Clare’s ability to capitalise on remote working may be hindered by aspects of the County Development Plan, a West Clare representative has warned.
Questions on whether the National Planning Framework’s (NPF) ‘tiered approach to land zoning’ would form part of the new County Development Plan and the potential de-zoning of lands that fall outside tier one and tier two were voiced by Cllr Cillian Murphy (FF) at the January meeting of the local authority.
Tier one relates to ‘serviced zoned land’ which is currently zoned for development and already has access to existing services. Tier two is ‘serviceable zoned land’ that may not have all services in place but will do so within the lifetime of the Development Plan.
Consistency with the NPF policies must be kept for the Development Plan, Director of Economic Development Liam Conneally stated. A standardised tiered approach to differentiate between zoned land that is serviced and zoned land that is serviceable within the lifetime of the plan will have to be followed, he advised. Lands are not to be zoned for development if they are not deemed to be serviceable within the period of the plan.
Progression in drafting the County Development Plan by the Forward Planning Team will make the picture clearer when it comes to land affected and settlements concerned, the Director noted. “It is incumbent on the planning authority to ensure that adequate lands are zoned across the county to facilitate growth during the lifetime of the County Development Plan,” he stated. A “considerable challenge” exists to facilitate growth in un-serviced towns and villages while complying with NPF objectives.
Existing settlements zoned for development must be examined to determine if they are currently serviced or will by 2028 for roads, footpaths, public lighting, mains water, waste water connections, surface water drainage by the planning department, Murphy stated. “Critically, Irish Water will have to commit to providing water and wastewater treatment to those towns and villages between now and 2028. If they don’t, these lands should be de-zoned”.
By de-zoning land, the Kilkee representative believed Irish Water were given a free pass which he described as “the premeditated and planned depopulation of the countryside”. Facilitating growth of un-serviced towns while complying with NPF objectives would be impossible and could not be accepted by the Council, Murphy said.
Aspects of the NPF may also hinder the ability for Clare to capitalise on remote workers moving to the county, the co-founder of Loop Head Tourism warned. “Covid has been a blight for many reasons, it does however offer a real ray of hope for rural and coastal communities, as the capacity to work from home has been embraced, thousands of people have started to query where their home can be and of course the answer is anywhere, a fact borne out by a recent survey of estate agents who cite huge increase in demand for rural homes from those who are working ad renting in the cities and no longer need do so. This seismic shift in work practices is as significant as the industrial revolution; it can be a primary driver for the balanced regional development we have been hearing about for years”.
Cllr Murphy told the meeting he would not vote in favour of a County Development Plan that proposes to de-zone land in any town and village in the county. “I am concerned the lack of ambition being shown by the state, or that of a semi state commercial organisation, will negatively impact on our own ambitions here in Clare to ensure our rural and coastal communities can grow and thrive,” he concluded.

- **Source material**
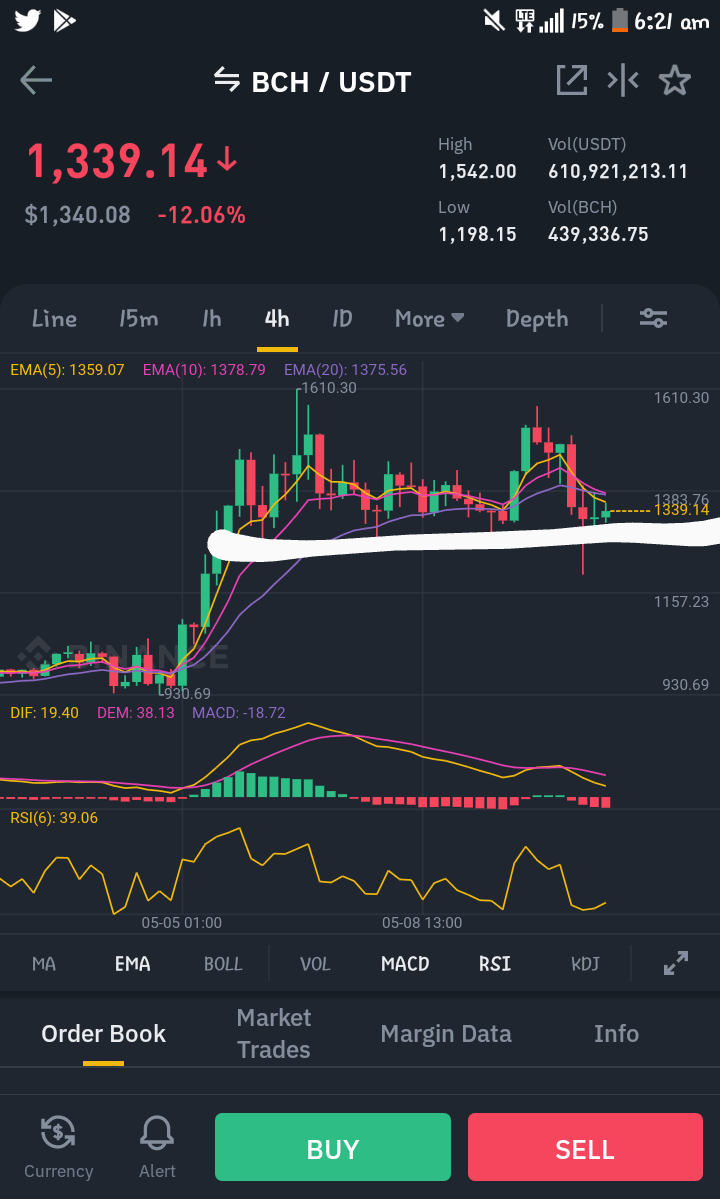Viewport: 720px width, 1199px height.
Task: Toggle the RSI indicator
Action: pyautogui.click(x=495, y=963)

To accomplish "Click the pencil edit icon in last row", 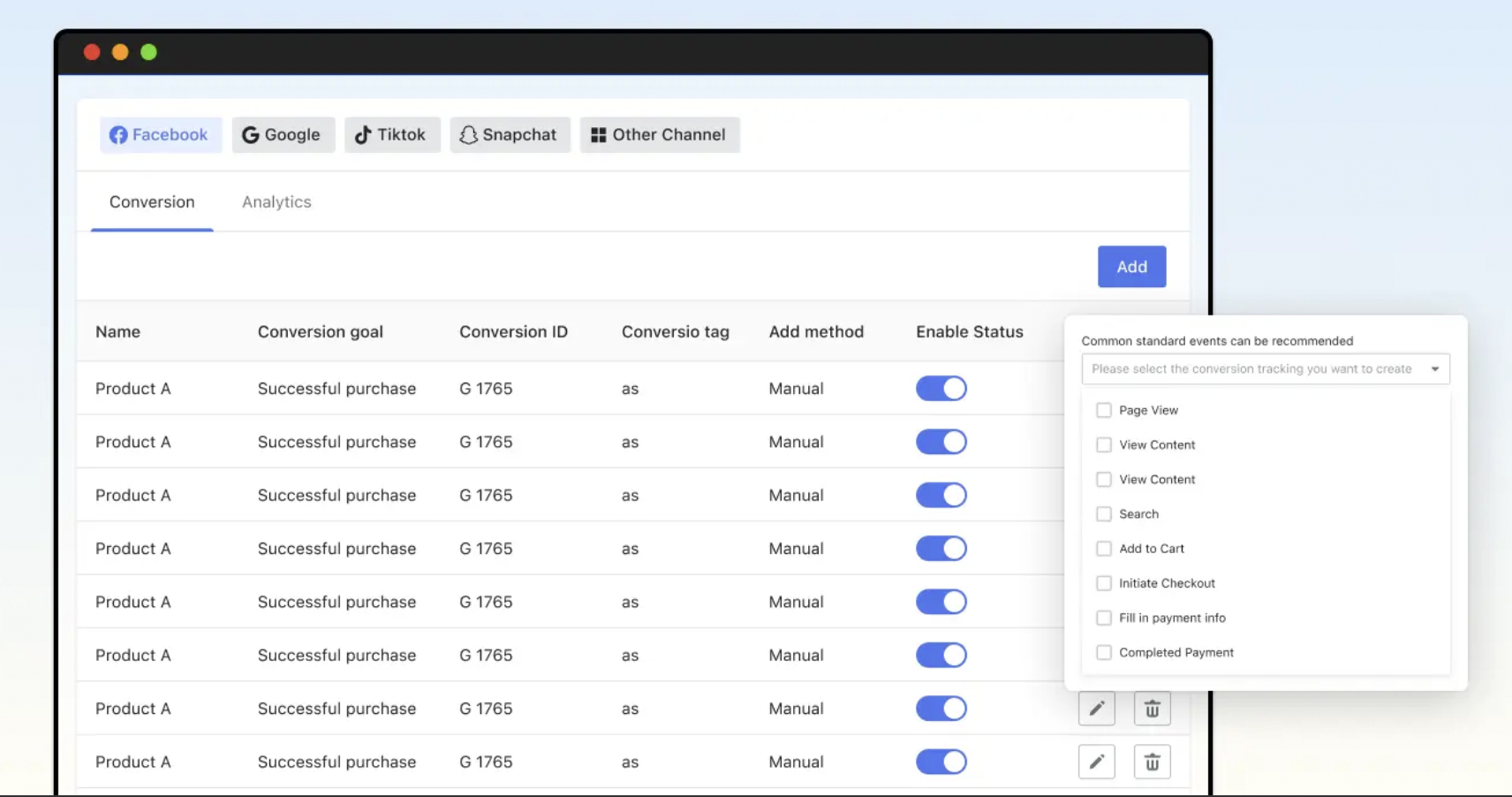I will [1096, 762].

- **Assigned task A**
In the zoning article, swap "January meeting" for "February meeting" and give the passage from "Clare’s ability to" up to and including "the Development Plan.".
- **Assigned task B**
Answer these questions from the zoning article:
(i) Which party abbreviation follows Cllr Cillian Murphy's name?
(ii) What title does Liam Conneally hold?
(iii) By what year does Murphy say Irish Water must commit to providing water and wastewater treatment to the towns and villages?
The listing comes from a separate source unrelated to the zoning article.

- **Answer section A**
Clare’s ability to capitalise on remote working may be hindered by aspects of the County Development Plan, a West Clare representative has warned.
Questions on whether the National Planning Framework’s (NPF) ‘tiered approach to land zoning’ would form part of the new County Development Plan and the potential de-zoning of lands that fall outside tier one and tier two were voiced by Cllr Cillian Murphy (FF) at the February meeting of the local authority.
Tier one relates to ‘serviced zoned land’ which is currently zoned for development and already has access to existing services. Tier two is ‘serviceable zoned land’ that may not have all services in place but will do so within the lifetime of the Development Plan.

- **Answer section B**
(i) FF
(ii) Director of Economic Development
(iii) 2028